MANTENO – The cast of characters came to include actor George Clooney, Nazi villain Hermann Goering, a daring group of art professors and museum curators and a mechanic from Manteno.
But it wasn’t a story that the mechanic – the late Roy Benge – really wanted to talk about.
Benge’s son, Dick, of Chebanse, and daughter, Brenda Grace, of rural Bourbonnais, know their father wasn’t portrayed in the movie “Monuments Men,” now playing at the Cinemark Movies 10 in Bourbonnais. They know from Dad’s letters, though, that Roy once guarded the priceless artwork rescued by the special Army unit featured in that movie.
It was no secret that during World War II, German officers were confiscating centuries-old statues and paintings from museums and private residences throughout occupied France and Italy. But the story of the men who later retrieved tens of thousands of those priceless artifacts was a minor footnote until author Robert Edsel published his 2009 book, “Monuments Men,” which now has been given the Hollywood treatment.
The book outlines Adolph Hitler’s plan to store one stolen collection in a museum near his mountain getaway. Goering is said to have hand-picked at least 700 works for his own collection. At the book’s end, it was not unusual to see a convoy of as many as 80 trucks transporting the artifacts back to France and other locations.
Roy was an unlikely addition to the unique tale. His son explained that Roy was raised “in the hills of Missouri” and “with a seventh-grade education, he wouldn’t know much about Michelangelo or any of that art stuff.”
It also was unlikely that Roy even made it to Italy, where his unit guarded a cache of artwork for nearly three weeks in 1945. He first had to survive three bouts of malaria while his unit was based in South Africa.
“Dad was a handy guy, and they made him a head mechanic in Italy,” Brenda said. “So, it made sense in his letter that he told about the day they asked him to help them out at that building where they stored the art.”
Amid the 87 handwritten letters Roy sent to his wife, Mary, back in Kankakee, he didn’t waste many words describing his experience with the post-war art collectors.
“I done something yesterday that I will never expect to do again. The outfit we relieved here lost the key to the door that goes in the building where all the sculptures are.

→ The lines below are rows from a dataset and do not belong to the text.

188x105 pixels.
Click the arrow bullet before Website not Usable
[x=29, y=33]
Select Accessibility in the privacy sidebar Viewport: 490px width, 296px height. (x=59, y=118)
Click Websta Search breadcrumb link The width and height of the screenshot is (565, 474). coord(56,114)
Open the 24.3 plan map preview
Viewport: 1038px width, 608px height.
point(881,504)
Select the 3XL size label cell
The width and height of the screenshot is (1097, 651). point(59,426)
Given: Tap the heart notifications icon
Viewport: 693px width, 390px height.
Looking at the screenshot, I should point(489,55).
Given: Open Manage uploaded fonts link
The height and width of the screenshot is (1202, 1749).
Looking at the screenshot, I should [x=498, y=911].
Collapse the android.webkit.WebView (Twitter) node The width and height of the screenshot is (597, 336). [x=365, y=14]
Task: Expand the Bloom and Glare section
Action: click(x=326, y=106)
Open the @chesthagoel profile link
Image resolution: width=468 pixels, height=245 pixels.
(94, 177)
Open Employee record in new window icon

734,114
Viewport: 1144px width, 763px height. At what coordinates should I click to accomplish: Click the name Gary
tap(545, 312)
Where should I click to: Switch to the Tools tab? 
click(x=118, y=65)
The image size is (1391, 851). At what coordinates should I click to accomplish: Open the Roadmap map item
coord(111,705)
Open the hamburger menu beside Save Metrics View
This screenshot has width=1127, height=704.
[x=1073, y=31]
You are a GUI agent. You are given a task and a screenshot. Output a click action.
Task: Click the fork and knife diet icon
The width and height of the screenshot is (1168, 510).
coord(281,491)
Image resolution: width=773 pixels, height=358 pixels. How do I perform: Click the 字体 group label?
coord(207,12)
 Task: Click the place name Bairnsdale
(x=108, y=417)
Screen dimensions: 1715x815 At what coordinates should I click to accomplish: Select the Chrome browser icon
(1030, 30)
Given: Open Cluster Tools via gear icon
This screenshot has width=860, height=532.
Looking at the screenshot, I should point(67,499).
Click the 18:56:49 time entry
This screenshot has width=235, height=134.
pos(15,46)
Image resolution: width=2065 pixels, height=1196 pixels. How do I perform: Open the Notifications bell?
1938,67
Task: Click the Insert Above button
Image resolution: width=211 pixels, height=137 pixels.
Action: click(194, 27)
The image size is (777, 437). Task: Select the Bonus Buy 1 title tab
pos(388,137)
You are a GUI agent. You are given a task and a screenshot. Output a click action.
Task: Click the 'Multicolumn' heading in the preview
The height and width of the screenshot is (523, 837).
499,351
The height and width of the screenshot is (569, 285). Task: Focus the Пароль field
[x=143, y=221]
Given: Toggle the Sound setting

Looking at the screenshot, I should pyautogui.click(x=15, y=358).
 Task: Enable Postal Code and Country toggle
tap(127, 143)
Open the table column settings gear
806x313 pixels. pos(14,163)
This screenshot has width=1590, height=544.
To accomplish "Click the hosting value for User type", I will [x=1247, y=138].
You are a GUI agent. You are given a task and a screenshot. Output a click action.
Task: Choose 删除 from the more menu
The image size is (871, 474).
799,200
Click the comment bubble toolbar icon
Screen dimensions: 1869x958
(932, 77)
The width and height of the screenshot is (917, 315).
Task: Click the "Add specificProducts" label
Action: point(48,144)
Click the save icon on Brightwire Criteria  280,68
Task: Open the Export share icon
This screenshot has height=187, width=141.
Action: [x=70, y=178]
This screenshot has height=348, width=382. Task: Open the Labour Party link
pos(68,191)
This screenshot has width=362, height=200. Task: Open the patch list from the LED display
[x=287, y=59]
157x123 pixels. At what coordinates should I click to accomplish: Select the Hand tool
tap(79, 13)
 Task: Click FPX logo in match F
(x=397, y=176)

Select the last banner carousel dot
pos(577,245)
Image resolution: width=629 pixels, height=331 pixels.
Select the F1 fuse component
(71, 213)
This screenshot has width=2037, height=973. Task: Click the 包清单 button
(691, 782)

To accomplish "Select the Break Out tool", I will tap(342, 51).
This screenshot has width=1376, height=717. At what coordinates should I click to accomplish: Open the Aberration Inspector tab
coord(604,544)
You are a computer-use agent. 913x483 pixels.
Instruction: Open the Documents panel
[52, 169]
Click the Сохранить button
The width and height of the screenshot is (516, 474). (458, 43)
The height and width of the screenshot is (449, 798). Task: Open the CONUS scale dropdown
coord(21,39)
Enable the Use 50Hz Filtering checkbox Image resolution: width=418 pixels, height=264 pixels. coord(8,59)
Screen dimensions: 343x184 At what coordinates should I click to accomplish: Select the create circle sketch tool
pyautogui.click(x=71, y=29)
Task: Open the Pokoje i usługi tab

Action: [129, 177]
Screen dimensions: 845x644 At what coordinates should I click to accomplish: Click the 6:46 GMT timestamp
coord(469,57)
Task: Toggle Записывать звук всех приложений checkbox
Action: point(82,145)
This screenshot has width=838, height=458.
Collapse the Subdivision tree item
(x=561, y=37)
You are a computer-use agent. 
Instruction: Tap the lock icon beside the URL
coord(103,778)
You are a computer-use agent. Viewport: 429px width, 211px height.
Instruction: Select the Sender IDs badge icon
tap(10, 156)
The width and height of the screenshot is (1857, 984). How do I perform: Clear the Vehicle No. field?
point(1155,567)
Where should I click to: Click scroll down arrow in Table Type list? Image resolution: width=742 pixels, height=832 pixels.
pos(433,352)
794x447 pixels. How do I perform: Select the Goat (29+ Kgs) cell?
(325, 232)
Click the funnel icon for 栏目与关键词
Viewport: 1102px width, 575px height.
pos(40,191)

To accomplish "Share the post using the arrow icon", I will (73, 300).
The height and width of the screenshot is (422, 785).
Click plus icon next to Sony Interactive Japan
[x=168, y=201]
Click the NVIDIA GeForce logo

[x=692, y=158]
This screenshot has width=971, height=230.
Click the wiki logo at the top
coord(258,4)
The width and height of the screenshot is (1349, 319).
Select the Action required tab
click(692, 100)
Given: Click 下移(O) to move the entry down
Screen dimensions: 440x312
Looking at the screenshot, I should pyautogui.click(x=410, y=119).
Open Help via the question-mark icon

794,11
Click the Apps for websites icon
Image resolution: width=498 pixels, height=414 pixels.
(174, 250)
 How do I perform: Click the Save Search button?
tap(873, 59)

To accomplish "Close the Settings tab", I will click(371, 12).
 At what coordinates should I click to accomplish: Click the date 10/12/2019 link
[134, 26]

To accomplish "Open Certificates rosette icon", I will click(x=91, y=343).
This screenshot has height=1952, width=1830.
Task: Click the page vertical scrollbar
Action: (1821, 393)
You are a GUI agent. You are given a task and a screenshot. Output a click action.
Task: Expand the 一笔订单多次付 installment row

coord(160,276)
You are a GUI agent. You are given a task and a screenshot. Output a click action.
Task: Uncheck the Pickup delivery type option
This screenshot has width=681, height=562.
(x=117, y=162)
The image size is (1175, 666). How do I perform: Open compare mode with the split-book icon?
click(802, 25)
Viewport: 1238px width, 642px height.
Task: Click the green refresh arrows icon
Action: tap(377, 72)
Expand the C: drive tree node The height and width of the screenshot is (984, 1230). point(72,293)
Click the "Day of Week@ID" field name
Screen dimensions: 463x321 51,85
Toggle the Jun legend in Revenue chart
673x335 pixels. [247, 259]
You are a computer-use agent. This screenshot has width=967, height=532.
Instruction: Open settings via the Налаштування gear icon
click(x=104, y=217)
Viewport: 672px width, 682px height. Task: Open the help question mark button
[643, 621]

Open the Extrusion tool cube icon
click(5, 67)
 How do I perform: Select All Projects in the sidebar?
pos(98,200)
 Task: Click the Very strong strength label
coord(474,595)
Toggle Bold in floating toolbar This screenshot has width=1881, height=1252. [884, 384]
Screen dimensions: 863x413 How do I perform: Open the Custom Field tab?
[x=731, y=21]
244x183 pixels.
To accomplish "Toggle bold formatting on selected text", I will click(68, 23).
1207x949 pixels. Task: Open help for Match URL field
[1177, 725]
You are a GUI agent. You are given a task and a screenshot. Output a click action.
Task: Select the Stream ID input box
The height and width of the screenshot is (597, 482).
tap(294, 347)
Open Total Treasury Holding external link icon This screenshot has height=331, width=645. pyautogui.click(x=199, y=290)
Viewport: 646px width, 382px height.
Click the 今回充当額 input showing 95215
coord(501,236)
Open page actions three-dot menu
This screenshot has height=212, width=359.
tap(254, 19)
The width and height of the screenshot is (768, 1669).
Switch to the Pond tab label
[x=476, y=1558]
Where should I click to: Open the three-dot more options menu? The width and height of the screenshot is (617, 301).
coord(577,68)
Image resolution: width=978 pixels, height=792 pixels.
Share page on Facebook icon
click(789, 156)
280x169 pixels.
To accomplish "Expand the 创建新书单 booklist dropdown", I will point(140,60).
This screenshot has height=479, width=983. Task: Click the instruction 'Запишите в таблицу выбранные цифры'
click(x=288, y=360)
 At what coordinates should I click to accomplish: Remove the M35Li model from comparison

“They asked me to open it. I opened it in about five minutes and walked in where millions of dollars was stored. I got to see several of the statues.”
In another letter, the Nazi plunder is mentioned again.
“Well, we moved and really have a nice place: It is a hotel. We have nice beds to sleep in. It is the most modern I have seen here. But guess we should have it nice. We are guarding 76,000,000 dollars worth of paintings and sculptures. That much isn’t anything to be sneezed at, eh.”
Still, seeing piles of priceless artwork wasn’t the most memorable part of his experience.
“This was a good day for me,” he wrote. “I got five letters from you.”
Roy’s other letters tell of a short leave and a trip to Austria in a 1937 Chevy – also recovered from retreating Germans. He added of his stay in Italy: “We are nine thousand feet above sea level. I think it is the most beautiful country I have seen since we have been overseas.”
Roy died in 1995 at 79. His wife died in 2005. They were married in 1942, the year Roy shipped out.
“His career as a mechanic was set after the war,” Dick said of his father, who spent most of his work years repairing Butternut Bread delivery trucks. “But he didn’t talk about the war. I remember, once when I was little, he had a reunion of his army buddies, and that was the first I heard of his experiences.”
The advertisements for the movie triggered a memory for Brenda, and she went through her mother’s letters. Neither Brenda nor Dick have seen the movie, yet. It’s on their to-do list, though, to see what their father saw in those temporary storehouses he guarded.